Şanlıurfa % 66.7   Diyarbakır % 62.7     Hakkari % 62.5     Mardin % 59.3     Van % 58.0
Şırnak % 52.0      Batman % 51.0          Muş % 50.0           Siirt % 48.0
Kastamonu % 4,2                  Trabzon %5,4                    Giresun %3,5

İşte kaçak elektirik tablosu. Yoruma gerek var mı?

Nihai amaçlarını gerçekleştirmek için ne zekaları ne de kültürleri olan bu etnik cemaat, tek yolu Tanrı'nın kişilere verdiği doğal içgüdüyü (üreme) bir savaş silahı olarak kullanmakta bulmuş durumdadır. Yakın bir gelecekte nüfusu 100 milyon - ki bunun en aşağı yarısı kürt olan bir Türkiye çocuklarımızı bekliyor... Bayrak aynı bayrak, sınırlar bozulmamış, isim değişmemiş ama ortada ‘Türk’ kalmamış. Birkaç milyon kalmış elbette ama onlarda tedirgin yaşıyorlar. Ortada Brezilya gibi, lisanı, soyu sopu karışık, ırk çorbası bir ülke.. Ama hala müslüman... Bizim için bir yıkım olan bu durum, ‘72 millete bir göz ile bakan’ hümanistlere bir rahatsızlık vermez.

Yaşadığımız topraklarda şu an için en büyük tehlike kürtlerdir. Dün bunu inkar edenlerin savunduğu fikirler, kürtlerin gerçek yüzlerini göstermesiyle bugün bir bir intihar ediyor.

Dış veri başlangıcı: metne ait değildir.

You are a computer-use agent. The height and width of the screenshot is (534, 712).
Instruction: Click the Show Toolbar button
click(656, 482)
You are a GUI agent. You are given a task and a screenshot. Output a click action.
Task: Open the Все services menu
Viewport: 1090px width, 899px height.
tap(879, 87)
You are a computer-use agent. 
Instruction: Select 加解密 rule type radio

Bu cümleleri okuduğunuzda etkisi altında kaldığınız propaganda yüzünden yargılayıcı duygulara sahip olabilir; kürtlere karşı katı bir tavır alma diye düşünebilirsiniz.  Fakirlik, eğitimsizlik gibi onlarca sebep sıralayıp, sosyal yalanlar uydurup, hergün sizin veya tanıdıklarınızın payına düşeni bir şekilde aldığı yanıbaşınızdaki kürt terörünün varlığını inkar edebilirsiniz.

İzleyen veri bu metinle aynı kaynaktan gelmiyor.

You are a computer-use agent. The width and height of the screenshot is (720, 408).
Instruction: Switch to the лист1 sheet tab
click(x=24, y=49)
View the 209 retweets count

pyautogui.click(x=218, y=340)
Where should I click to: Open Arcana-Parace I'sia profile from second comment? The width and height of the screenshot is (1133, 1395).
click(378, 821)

Bunları düşünmek sizi rahatlatır. Kürdofil medyanın enjekte ettiği bu uyuşturucu sizi olan bitenden uzaklaştırabilir. Ancak gerçekleri değiştiremez. Gerçek aciz değildir. Gerçekleri kim anlatacak? Kim gösterebilecek ezilmiş sandığınız kürtlerin hergün yanıbaşınızda yaptığı ahlaksızlık ve saldırganlığı? Kerkük'te arkasına ABD'yi alınca Türkmenler'i katleden bu aşağılık topluluğun eline fırsat geçtiğinde uyguladığı baskıdan kim söz edecek?

 

Okuldan, işten eve dönüp televizyonu açtığınızda tüm kanalları kaplayan Kürt dizileri ile mi bilinçleneceksiniz; yoksa PKK'ya yardım edip sonrada kasetleri kapışılan, konserlerinde izdiham yaşanan kürt ibo, mahsun, berdan, keko, şavata, ahmet kaya, özcan ve hergün yenisi çıkan şarkıcı bozuntuları ile mi?

Sol merkezli görüş onlara herkesten fazla sahip çıkıp tabanını genişletmeye çalışırken, yıllar sonra kullanılıp bir kenara atılacağının farkında değildi.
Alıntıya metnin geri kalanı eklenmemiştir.